• Supplied text:

### Construct numpy array for whole training dataset using the uniformizing techniques

* SSS
* ESS
* SIZ

In [None]:
!pip install SimpleITK # for NIFTI file conversion to numpy array
!pip install tqdm # for seeing progress

#### ATTENTION

Put all NIFTI files from TrainingSet_2_of_2 to TrainingSet_1_of_2, you should get 218 NIFTI files

In [None]:
import SimpleITK as sitk
import os
from tqdm import tqdm
import numpy as np 
import pandas as pd
import os
import scipy.ndimage
import matplotlib.pyplot as plt
from skimage import measure, morphology
import cv2
from scipy.ndimage import zoom
%matplotlib inline


np.random.seed(42)

# Helpers functions

def create_directory(directory):
    '''
    Creates a new folder in the specified directory if the folder doesn't exist.
    INPUT
        directory: Folder to be created, called as "folder/".
    OUTPUT
        New folder in the current directory.
    '''
    if not os.path.exists(directory):
        os.makedirs(directory)


# Define paths
base_path = os.path.abspath("./") # Your root directory
dataset_path = os.path.join(base_path, "dataset") # Your dataset folder
model_path = os.path.join(base_path, "models")
log_path = os.path.join(base_path, "logs")

# Raw data path
INPUT_FOLDER = 'TrainingSet_1_of_2/'  
training_data_raw = os.path.join(dataset_path, INPUT_FOLDER)

# Check inside target folder
print(os.listdir(dataset_path))
print(training_data_raw)

patients = sorted(os.listdir(training_data_raw))
print(patients[:10])

In [None]:
# Resize 2D slices
w, h = 128, 128
def rs_img(img):
    '''W and H is 128 now
    '''
    img = np.transpose(img)
    flatten = [cv2.resize(img[:,:,i], (w, h), interpolation=cv2.INTER_CUBIC) for i in range(img.shape[-1])]
    img = np.array(np.dstack(flatten)) 
    return img


# Subset slice selection (SSS)
def change_depth_sss(img):
    
    factor = 16
    img_start = img[:,:,:factor]
    
    mid = int(img.shape[-1]/2)

• Input data:
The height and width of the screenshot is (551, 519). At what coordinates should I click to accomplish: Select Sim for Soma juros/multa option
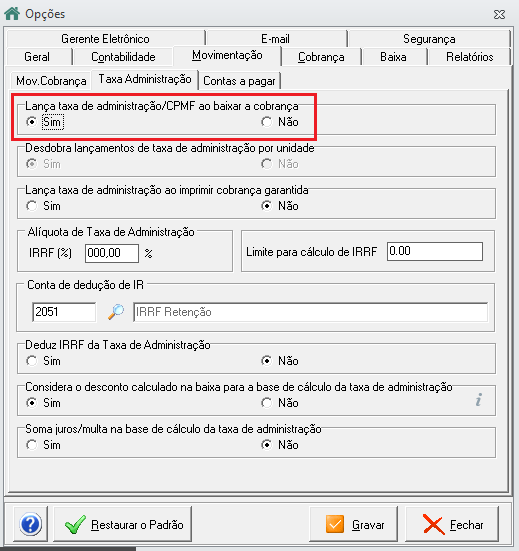[x=32, y=445]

• List of tasks:
1/ Using the notebook above, decide whether each statement agrees with it: (a) all NIFTI files should be gathered into TrainingSet_1_of_2 for a total of 218 files, (b) the 2D slices are resized to 256 by 256, (c) the random seed is set to 42. Answer yes or no for each and quote the notebook's words that decide it.
2/ Write out the part of the notebook from "# Helpers functions" to "os.makedirs(directory)", keeping every character unchanged.

• Answers to this exercise:
1/
(a) Yes: "Put all NIFTI files from TrainingSet_2_of_2 to TrainingSet_1_of_2, you should get 218 NIFTI files"
(b) No: "w, h = 128, 128"
(c) Yes: "np.random.seed(42)"

2/
# Helpers functions

def create_directory(directory):
    '''
    Creates a new folder in the specified directory if the folder doesn't exist.
    INPUT
        directory: Folder to be created, called as "folder/".
    OUTPUT
        New folder in the current directory.
    '''
    if not os.path.exists(directory):
        os.makedirs(directory)